Cultural Kiddos: The festival is full of kid-friendly activities, but the Family Activities Sala in the the Mekong River section offers some of the best. I strolled through yesterday afternoon and saw kids drawing, clapping and following along in a lion dance.
Food: The Mekong River section's crispy spring rolls with pork and mushrooms were the perfect snack to get me through my afternoon trip, but I was tempted by the pad thai and sweet basil chicken dish at another Mekong River concession stand. The Virginia section serves barbecue chicken, Virginia ham sandwiches and traditional English fish and chips (a nod to Virginia's British heritage). Through no fault of its own, Northern Ireland's food -- shepherd's pie, sausage rolls -- seemed better suited to a cold winter evening than to a hot, swampy Washington summer.
Music: Virginia's program is easily the most diverse, combining homegrown styles like Piedmont Blues, Tidewater gospel and bluegrass with music from Kent County, England, and West Africa. Latino and Iranian bands are also on the bill -- paying tribute to the state's more recent immigrants. Bands from the Ireland section are more interested in traditional techniques and instruments than that fun bar-band sound, but still, it's hard to resist the infectious fiddle jig. The Mekong River section's music ranges from solemn religious chants to celebratory wedding dances.
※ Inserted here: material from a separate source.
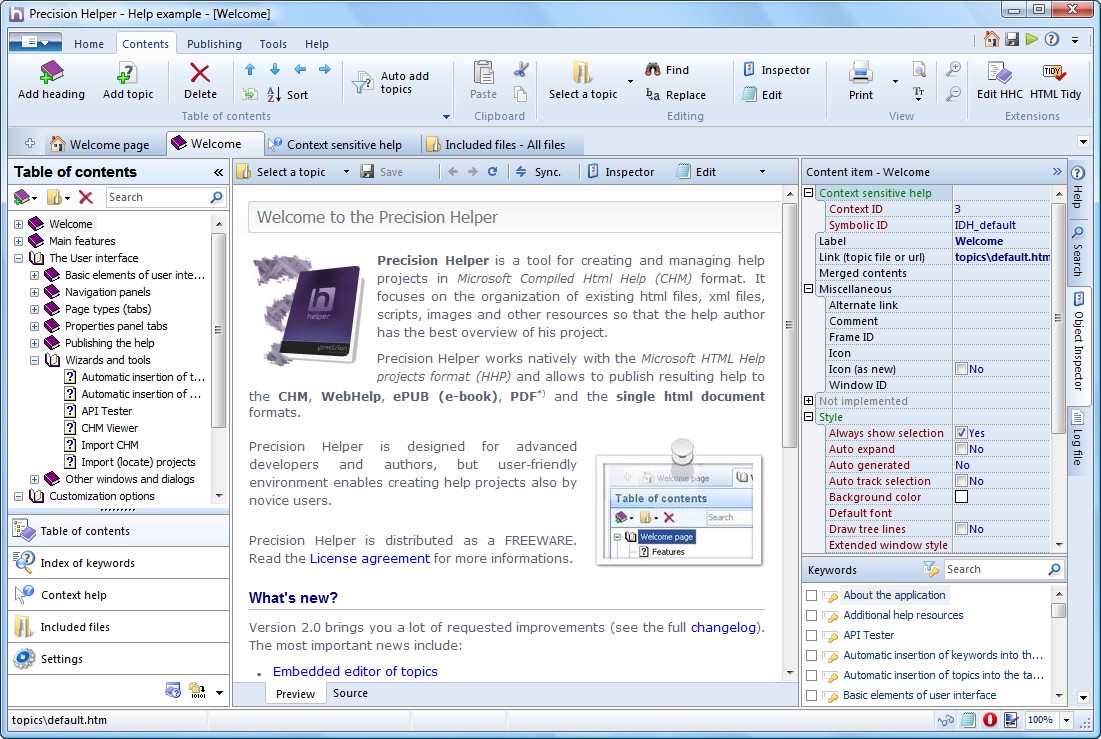Screen dimensions: 1101x739
Task: Collapse the Wizards and tools node
Action: point(34,360)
For more information on the music, check out our audio interviews with the curators. They discuss festival performers and play samples of different musical styles. Working Washingtonians should peruse the evening concert schedule, one of the best ways to enjoy the Folklife Festival without the overbearing heat.
Conversation: A Folklife Festival visit isn't complete without chatting up a craftsperson. Yesterday, I had a lovely chat with a beltmaker in the Virginia section. A colleague from the newspaper spent the afternoon with Bahnar boat crasftsmen. Quilters, basket weavers and Irish Whiskey distillers are also on hand.